_Requirement_:
Print the stretch of the material from the line containing "You are a computer-use agent. Screen dimensions: 1241x629" through the line containing "will tap(871, 26).", reproducing each line precisely.

_Task input_:
-=-=-
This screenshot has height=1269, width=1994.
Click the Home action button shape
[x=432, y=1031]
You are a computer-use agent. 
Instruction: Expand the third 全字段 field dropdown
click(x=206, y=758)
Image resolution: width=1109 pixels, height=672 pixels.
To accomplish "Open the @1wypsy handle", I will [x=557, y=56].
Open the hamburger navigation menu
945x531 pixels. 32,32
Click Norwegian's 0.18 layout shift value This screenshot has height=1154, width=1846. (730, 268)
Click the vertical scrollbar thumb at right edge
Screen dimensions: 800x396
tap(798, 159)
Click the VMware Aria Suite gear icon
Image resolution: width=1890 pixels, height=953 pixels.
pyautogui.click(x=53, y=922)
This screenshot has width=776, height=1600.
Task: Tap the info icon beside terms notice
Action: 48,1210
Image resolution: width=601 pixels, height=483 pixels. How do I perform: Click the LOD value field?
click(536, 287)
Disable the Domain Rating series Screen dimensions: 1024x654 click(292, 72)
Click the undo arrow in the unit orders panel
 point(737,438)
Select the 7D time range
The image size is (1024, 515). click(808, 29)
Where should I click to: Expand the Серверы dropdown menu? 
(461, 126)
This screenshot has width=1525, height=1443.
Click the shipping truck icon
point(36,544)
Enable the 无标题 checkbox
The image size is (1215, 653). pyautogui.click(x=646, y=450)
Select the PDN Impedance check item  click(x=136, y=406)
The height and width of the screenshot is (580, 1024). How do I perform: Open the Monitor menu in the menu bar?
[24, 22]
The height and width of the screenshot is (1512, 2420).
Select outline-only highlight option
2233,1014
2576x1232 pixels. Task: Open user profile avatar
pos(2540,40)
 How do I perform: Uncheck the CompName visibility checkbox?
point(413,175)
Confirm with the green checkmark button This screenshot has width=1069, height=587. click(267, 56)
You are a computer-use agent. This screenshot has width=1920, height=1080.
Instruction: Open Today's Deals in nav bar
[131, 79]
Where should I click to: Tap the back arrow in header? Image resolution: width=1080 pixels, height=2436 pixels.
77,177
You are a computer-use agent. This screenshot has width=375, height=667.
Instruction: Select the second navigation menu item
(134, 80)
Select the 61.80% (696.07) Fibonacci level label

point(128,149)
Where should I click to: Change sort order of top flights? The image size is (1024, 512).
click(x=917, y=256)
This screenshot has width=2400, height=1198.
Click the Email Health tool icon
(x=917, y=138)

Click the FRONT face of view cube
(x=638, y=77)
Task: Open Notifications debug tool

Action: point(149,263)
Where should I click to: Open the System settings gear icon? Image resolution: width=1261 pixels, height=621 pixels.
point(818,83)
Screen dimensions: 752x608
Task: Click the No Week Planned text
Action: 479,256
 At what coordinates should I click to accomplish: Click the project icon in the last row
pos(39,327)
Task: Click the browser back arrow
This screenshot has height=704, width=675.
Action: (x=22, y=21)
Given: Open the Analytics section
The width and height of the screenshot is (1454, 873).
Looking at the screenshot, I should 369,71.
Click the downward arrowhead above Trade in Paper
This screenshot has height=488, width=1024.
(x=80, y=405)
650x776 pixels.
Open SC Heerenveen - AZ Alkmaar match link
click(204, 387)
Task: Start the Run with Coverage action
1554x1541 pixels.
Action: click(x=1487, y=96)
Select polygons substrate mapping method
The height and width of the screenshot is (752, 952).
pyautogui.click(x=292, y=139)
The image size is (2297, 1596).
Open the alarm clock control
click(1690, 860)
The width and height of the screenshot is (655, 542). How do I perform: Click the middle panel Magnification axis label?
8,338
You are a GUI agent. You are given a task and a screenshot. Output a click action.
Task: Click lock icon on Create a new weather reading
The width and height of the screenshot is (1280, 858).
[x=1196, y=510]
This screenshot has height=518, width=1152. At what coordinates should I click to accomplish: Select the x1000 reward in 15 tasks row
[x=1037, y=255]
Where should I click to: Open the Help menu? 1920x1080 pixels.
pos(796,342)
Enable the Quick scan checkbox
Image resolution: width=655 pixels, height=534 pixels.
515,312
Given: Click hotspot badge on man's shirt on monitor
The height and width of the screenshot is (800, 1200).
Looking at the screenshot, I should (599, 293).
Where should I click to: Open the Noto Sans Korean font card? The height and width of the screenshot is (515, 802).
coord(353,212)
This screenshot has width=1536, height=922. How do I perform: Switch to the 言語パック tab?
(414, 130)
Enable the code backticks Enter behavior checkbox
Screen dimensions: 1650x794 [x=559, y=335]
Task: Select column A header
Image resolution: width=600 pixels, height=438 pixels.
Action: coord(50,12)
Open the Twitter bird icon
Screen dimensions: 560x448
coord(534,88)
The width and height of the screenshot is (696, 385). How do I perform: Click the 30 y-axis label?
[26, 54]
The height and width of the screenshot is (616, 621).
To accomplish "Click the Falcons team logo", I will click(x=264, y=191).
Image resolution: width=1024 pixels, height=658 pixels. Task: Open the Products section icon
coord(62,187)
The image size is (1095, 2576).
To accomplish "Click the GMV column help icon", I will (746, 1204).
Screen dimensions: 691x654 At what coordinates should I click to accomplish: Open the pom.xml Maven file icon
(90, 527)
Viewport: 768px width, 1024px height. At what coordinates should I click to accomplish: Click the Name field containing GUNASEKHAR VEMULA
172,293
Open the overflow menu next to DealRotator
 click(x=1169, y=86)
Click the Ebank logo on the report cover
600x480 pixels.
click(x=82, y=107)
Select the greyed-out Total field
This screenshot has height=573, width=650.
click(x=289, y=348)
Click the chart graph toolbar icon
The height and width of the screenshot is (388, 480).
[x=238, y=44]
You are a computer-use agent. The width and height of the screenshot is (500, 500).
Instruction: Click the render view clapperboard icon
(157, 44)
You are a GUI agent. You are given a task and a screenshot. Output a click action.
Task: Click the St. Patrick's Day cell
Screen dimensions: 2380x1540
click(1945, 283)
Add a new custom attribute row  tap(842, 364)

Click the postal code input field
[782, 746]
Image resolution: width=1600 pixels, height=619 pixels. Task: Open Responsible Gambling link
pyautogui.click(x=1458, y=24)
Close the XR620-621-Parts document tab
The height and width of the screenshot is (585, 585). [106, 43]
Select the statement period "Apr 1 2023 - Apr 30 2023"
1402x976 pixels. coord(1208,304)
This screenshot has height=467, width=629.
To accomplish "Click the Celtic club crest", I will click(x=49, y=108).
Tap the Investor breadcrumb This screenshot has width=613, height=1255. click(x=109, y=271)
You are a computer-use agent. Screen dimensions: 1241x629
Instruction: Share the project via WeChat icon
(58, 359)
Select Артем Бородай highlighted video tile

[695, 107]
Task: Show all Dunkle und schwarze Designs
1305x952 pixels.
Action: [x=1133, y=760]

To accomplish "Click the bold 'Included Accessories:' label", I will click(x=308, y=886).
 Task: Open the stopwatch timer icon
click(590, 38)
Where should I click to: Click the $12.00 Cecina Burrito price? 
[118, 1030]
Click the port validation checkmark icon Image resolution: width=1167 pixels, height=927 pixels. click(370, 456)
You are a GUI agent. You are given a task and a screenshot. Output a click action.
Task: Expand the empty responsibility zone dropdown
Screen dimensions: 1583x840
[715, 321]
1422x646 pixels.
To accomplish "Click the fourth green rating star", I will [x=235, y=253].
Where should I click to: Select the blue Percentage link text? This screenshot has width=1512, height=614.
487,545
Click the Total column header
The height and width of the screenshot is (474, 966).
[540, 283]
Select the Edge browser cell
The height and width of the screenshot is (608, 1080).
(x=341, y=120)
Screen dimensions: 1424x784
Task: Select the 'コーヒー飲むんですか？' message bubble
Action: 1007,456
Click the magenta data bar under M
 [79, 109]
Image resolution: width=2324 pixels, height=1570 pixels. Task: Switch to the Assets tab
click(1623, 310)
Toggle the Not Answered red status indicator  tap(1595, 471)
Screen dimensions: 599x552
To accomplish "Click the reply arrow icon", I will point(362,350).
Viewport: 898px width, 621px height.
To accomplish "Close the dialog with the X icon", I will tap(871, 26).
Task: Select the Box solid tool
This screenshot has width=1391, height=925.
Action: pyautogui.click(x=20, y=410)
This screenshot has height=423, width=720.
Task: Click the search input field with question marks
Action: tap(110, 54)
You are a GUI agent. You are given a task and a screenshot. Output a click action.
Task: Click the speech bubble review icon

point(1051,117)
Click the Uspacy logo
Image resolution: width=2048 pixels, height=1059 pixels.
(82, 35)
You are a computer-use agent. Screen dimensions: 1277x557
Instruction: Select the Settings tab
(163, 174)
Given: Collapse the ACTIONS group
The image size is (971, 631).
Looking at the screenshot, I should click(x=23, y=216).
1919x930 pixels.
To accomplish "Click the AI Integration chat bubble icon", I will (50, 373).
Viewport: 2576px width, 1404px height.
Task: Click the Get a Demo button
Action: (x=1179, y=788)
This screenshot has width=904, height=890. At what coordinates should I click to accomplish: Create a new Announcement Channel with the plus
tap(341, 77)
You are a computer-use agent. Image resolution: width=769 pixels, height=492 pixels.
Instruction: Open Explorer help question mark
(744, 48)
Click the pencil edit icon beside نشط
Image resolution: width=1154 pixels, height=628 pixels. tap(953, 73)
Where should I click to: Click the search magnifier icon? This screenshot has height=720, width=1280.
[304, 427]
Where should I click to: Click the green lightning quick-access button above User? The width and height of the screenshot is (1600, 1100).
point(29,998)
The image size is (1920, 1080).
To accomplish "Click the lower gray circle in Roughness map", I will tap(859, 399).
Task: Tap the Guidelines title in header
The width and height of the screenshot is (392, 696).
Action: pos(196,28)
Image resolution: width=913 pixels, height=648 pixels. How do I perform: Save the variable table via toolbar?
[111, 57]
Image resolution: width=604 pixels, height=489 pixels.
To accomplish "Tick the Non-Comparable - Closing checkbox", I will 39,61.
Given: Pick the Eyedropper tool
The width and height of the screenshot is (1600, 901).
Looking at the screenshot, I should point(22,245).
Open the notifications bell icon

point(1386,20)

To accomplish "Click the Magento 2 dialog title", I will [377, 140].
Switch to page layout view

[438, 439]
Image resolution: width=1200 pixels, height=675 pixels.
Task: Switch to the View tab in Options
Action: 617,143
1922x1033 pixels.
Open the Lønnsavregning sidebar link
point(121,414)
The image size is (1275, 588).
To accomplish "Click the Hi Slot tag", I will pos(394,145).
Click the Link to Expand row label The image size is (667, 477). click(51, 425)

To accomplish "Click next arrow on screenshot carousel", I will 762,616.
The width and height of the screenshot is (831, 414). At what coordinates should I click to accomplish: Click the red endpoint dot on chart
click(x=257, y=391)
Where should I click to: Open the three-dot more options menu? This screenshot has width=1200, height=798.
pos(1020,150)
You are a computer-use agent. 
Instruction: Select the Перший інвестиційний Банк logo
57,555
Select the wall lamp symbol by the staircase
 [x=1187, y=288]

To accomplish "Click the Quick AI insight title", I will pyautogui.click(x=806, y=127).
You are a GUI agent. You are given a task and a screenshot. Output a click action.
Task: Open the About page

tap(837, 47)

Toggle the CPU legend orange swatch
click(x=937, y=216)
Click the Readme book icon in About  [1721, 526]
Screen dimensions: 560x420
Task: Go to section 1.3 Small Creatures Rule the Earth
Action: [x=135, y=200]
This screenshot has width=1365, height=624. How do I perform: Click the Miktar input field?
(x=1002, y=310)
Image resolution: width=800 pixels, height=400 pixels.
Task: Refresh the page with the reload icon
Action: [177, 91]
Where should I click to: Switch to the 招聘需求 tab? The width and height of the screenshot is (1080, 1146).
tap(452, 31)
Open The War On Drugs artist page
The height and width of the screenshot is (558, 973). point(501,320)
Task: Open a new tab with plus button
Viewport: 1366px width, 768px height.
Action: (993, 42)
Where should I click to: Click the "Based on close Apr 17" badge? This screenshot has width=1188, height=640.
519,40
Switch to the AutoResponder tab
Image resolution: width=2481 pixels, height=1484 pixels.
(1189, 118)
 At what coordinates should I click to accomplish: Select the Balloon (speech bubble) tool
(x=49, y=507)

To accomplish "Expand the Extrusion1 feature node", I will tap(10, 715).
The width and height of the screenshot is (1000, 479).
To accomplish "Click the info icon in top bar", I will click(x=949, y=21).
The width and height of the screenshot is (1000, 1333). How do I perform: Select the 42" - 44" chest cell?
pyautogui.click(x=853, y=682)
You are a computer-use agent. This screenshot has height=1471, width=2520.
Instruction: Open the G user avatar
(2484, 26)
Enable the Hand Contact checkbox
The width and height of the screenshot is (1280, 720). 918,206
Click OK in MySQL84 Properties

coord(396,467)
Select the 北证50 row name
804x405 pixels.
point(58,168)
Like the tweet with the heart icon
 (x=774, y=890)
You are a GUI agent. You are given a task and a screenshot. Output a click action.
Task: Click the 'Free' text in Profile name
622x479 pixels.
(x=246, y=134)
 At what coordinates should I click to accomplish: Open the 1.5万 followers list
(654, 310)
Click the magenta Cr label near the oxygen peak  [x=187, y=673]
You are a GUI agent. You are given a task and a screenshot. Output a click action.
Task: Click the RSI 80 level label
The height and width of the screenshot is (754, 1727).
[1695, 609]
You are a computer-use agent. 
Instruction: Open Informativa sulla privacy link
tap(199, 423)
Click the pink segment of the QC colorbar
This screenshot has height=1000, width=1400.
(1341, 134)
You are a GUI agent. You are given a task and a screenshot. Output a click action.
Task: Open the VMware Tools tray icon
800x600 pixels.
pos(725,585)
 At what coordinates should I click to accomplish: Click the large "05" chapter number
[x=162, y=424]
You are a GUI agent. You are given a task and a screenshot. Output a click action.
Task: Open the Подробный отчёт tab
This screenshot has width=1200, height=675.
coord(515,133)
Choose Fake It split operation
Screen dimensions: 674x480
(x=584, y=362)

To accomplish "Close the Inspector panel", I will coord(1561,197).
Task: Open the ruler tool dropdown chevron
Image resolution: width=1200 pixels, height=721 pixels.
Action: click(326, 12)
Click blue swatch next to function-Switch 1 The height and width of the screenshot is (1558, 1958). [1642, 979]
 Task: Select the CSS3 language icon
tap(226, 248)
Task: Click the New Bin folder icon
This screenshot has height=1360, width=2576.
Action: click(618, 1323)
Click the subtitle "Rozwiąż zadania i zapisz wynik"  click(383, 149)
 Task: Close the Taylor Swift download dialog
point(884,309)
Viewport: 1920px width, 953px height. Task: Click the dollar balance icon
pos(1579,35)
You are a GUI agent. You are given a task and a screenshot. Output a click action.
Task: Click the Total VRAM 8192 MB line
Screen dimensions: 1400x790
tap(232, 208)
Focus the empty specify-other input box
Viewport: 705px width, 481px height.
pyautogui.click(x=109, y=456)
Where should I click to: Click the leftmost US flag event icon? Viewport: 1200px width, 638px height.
-=-=-
_Solution_:
You are a computer-use agent. Screen dimensions: 1241x629
Instruction: Share the project via WeChat icon
(58, 359)
Select Артем Бородай highlighted video tile

[695, 107]
Task: Show all Dunkle und schwarze Designs
1305x952 pixels.
Action: [x=1133, y=760]

To accomplish "Click the bold 'Included Accessories:' label", I will click(x=308, y=886).
 Task: Open the stopwatch timer icon
click(590, 38)
Where should I click to: Click the $12.00 Cecina Burrito price? 
[118, 1030]
Click the port validation checkmark icon Image resolution: width=1167 pixels, height=927 pixels. click(370, 456)
You are a GUI agent. You are given a task and a screenshot. Output a click action.
Task: Expand the empty responsibility zone dropdown
Screen dimensions: 1583x840
[715, 321]
1422x646 pixels.
To accomplish "Click the fourth green rating star", I will [x=235, y=253].
Where should I click to: Select the blue Percentage link text? This screenshot has width=1512, height=614.
487,545
Click the Total column header
The height and width of the screenshot is (474, 966).
[540, 283]
Select the Edge browser cell
The height and width of the screenshot is (608, 1080).
(x=341, y=120)
Screen dimensions: 1424x784
Task: Select the 'コーヒー飲むんですか？' message bubble
Action: 1007,456
Click the magenta data bar under M
 [79, 109]
Image resolution: width=2324 pixels, height=1570 pixels. Task: Switch to the Assets tab
click(1623, 310)
Toggle the Not Answered red status indicator  tap(1595, 471)
Screen dimensions: 599x552
To accomplish "Click the reply arrow icon", I will point(362,350).
Viewport: 898px width, 621px height.
To accomplish "Close the dialog with the X icon", I will tap(871, 26).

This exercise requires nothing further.